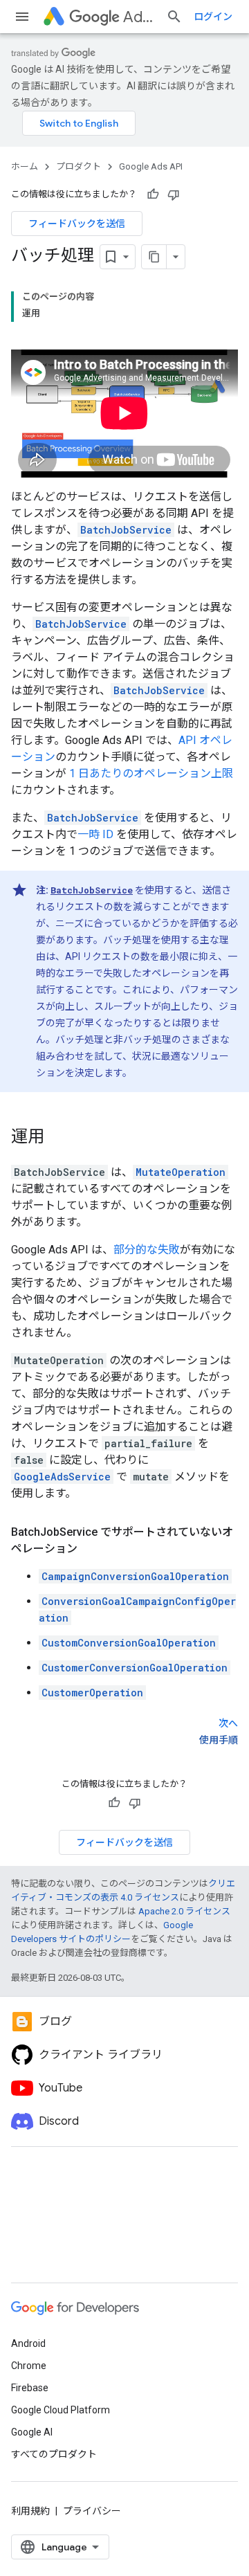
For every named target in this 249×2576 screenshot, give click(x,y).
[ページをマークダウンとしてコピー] (154, 257)
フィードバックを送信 (76, 223)
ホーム (24, 166)
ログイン (213, 16)
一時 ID (95, 834)
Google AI (32, 2432)
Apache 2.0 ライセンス (184, 1911)
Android (28, 2343)
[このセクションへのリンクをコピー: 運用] (58, 1137)
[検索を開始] (174, 16)
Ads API (139, 17)
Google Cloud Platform (60, 2409)
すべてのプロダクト (54, 2454)
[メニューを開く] (22, 16)
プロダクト (78, 166)
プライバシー (92, 2510)
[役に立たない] (173, 194)
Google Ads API (151, 166)
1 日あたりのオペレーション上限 (151, 773)
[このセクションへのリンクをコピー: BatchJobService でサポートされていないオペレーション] (91, 1549)
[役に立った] (152, 194)
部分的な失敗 (146, 1249)
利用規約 (30, 2510)
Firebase (29, 2387)
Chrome (28, 2365)
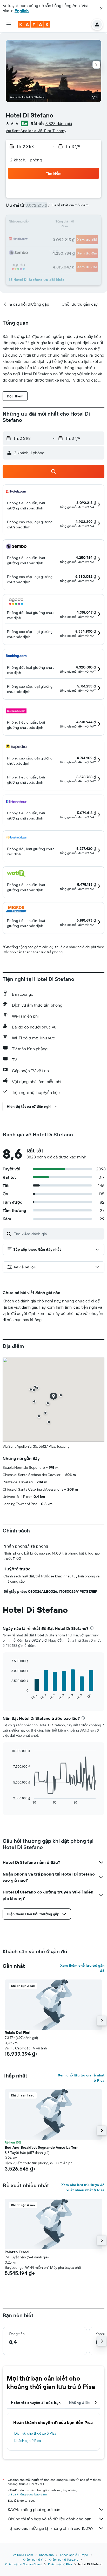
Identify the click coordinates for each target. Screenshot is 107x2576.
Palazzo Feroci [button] (17, 2252)
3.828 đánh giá (58, 123)
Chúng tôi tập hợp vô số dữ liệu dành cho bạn (49, 2518)
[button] (101, 8)
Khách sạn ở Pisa (27, 2440)
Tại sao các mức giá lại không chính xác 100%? (50, 2528)
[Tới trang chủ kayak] (34, 24)
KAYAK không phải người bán (34, 2509)
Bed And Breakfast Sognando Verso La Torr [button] (41, 2147)
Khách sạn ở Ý (33, 2559)
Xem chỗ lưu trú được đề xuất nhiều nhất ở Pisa (82, 2187)
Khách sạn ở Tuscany (63, 2559)
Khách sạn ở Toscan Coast (23, 2564)
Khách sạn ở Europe (74, 2555)
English (22, 10)
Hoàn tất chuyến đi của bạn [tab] (36, 2402)
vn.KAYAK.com (23, 2555)
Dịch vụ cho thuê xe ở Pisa (35, 2433)
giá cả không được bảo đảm (27, 2494)
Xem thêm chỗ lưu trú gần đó (82, 1968)
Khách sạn (46, 2555)
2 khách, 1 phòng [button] (26, 159)
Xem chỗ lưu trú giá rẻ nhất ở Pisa (81, 2078)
┄┄┄┄┄┄┄┄┄┄
• **Work instructions**:
Report every line in the listing that holds the word "target".

• **Exercise result**:
For every named target in this 249×2576 screenshot, give click(x,y).
Identify the click coordinates for each target. Screenshot is 107x2576.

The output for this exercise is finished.